## [Page]
Erin McCord – Church Visit #3
Church name: St.
Sabina
Church address: 1210
W 78th Place
Date attended: October
30, 2016
Church category: significantly
more liturgical
Describe the worship
service you attended. How was it similar to or different from your regular
context?
St. Sabina is a predominantly black Catholic congregation
located in Auburn Gresham on the southwest side of Chicago. It is a church that
has a very high value for civic and community engagement. This in itself was
different from my usual church experience, where social issues are occasionally
mentioned but seldom manifested in church involvement or programs directly
addressing social issues. Additionally, while I have experience in both
Catholic settings and African American church settings, I had never seen the
two married into one congregation. In that sense, the service was less
ritualized than my Catholic experience has been (for example, instead of
kneeling and praying before the service starts, at St. Sabina it was common for
people to greet each other and have quiet conversations), yet much more
liturgical than my experience in African American churches. The sanctuary
reflected this in the use of Afrocentric images to create a liturgical worship
space.
What did you find
most interesting or appealing about the worship service?
I found the music very interesting and appealing. In the
Catholic congregation I am most familiar with, most of the liturgy is spoken
rather than sung, and when it is sung, it is out of a Catholic hymnal. However,
at St. Sabina, a larger portion of the liturgy is sung and no hymn singing
occurred. Rather than using pipe organ to accompany singing, St. Sabina had a
musical set-up typical of gospel music with vocalists, electric guitar, bass,
trap set, and keyboard. Using a gospel style of music also meant that certain
portions of the liturgy were repeated for the sake of the song and in different
keys. For me, this was a beautiful mixture of tradition (Catholic and African
American) and worship experience. It also made the service a place where black
congregants fully participated in Catholic traditions without the necessity of
utterly disconnecting from other African American church traditions or favoring
modes of worship associated with whiteness. The service as a whole seemed to be
a practice that affirmed sacred space and human dignity.
What did you find
most disorienting or challenging about the worship service?
Father Thulani Magwaza gave the sermon when I was there.

## [Exercise set]
A: In the church visit report, which instruments accompanied the vocalists at St. Sabina?
B: Using the church visit report, explain why some portions of the liturgy at St. Sabina were repeated.

## [Supplied material]
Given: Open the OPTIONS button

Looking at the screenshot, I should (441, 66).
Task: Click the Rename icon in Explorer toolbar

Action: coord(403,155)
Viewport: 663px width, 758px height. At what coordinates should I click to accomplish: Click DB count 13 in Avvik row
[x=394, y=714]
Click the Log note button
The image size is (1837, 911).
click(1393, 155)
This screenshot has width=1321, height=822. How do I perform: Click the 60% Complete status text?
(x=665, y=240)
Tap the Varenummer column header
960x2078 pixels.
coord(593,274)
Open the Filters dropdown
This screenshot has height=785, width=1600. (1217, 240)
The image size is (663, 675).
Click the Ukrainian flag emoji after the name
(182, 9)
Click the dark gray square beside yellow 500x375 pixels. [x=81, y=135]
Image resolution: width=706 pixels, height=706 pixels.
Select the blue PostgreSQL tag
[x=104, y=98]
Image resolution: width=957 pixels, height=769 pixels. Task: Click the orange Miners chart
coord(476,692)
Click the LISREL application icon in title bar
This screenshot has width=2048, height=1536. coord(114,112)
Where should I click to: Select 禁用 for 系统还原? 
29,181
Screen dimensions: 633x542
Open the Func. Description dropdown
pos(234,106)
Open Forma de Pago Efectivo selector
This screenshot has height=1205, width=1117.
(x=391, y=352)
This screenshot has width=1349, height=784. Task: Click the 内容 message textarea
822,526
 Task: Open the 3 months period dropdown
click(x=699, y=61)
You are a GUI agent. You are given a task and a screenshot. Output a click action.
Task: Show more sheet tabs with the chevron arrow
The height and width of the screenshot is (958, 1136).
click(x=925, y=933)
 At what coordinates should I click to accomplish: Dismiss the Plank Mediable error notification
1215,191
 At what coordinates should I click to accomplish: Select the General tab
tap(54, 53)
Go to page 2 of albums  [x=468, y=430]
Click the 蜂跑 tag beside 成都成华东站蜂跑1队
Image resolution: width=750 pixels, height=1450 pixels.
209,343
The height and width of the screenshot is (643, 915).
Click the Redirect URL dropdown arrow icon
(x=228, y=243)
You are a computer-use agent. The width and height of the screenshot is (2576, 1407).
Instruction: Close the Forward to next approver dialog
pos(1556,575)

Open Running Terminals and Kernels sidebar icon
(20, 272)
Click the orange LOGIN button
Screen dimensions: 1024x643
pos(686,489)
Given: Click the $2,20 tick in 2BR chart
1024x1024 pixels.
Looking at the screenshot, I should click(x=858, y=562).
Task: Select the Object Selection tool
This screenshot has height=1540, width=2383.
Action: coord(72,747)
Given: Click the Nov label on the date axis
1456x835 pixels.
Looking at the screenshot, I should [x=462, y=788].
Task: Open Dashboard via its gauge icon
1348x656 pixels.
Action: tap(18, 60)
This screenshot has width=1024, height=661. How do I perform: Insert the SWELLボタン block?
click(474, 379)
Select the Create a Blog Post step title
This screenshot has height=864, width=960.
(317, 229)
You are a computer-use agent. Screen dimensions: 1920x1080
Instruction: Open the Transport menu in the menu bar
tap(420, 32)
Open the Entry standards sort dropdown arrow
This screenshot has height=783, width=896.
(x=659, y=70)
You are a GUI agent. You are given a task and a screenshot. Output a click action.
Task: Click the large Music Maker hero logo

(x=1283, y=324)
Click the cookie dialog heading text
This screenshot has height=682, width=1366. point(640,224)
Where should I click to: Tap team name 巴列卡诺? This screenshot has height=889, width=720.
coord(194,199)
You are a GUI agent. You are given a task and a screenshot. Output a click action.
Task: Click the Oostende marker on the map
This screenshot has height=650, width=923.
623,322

## [Replies]
A: Electric guitar, bass, trap set, and keyboard.

B: St. Sabina used a gospel style of music, so certain portions of the liturgy were repeated for the sake of the song. They were also sung in different keys.